我らが故郷鷹栖に舞い戻った。
2月5日、晴れ。
母親に連れられ、僕は自動車学校に入校した。
まず、ロビーで受付を済ませるのだが、そこがまた異質な空間だった。
”高校生の巣”
そんな表現がしっくりくるだろうか。いや、”高校”か。
まるで高校の3階のような高校3年生率。
2月~4月、時期としてはこの状況はなんら珍しいものではないし、予想もしていた。
けれど、不思議な事に、
「わぁ、なんだこれ。すげぇなぁ、子供達」
とか、やぶからぼうに言い出す俺。
一つしか歳は変わらないし、僕よりも明らかに凛とした表情で佇む高校生だっている。
もちろん、体格だって負けてるし、勝ってるのはひぶくれした下っ腹くらいなものだ。
隣の母親に「お前もガキだ」と言わんばかりの渋い表情を受けながら、すました表情をした。
自分の息子をガキ扱いかいマザー。
なんて事は無い。
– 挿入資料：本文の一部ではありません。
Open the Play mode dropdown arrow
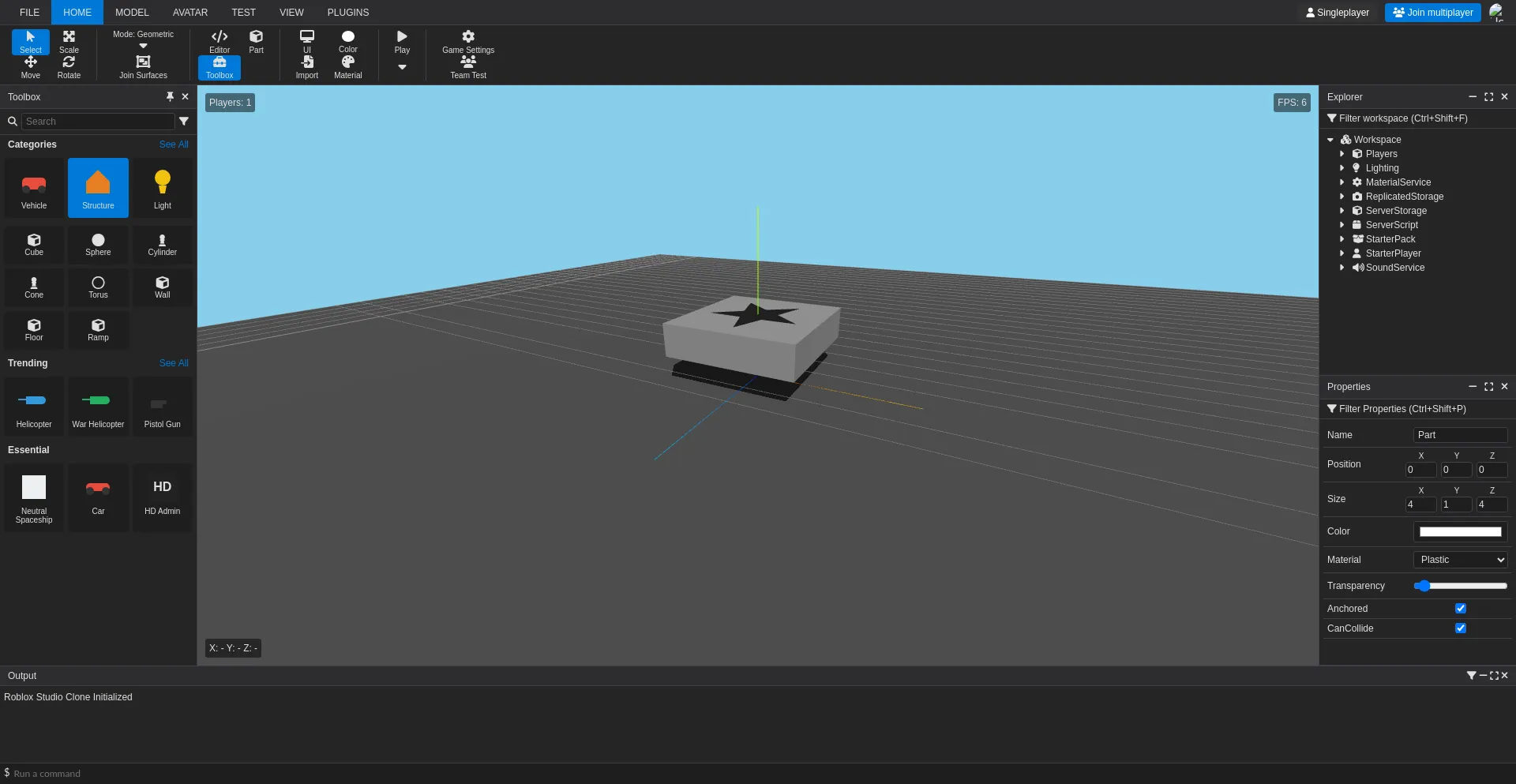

その通りだ。
親同伴で、親に入校手続きのほとんどをさせて、周りをキョロキョロしているだけで「すげぇなぁ、子供達」だなんて言っている。
終いには、自分が年上だよと思わせたかったのか「大学」という単語をやたら言ってた。
身体はオヤジ、心はこどもの自動車学校初日。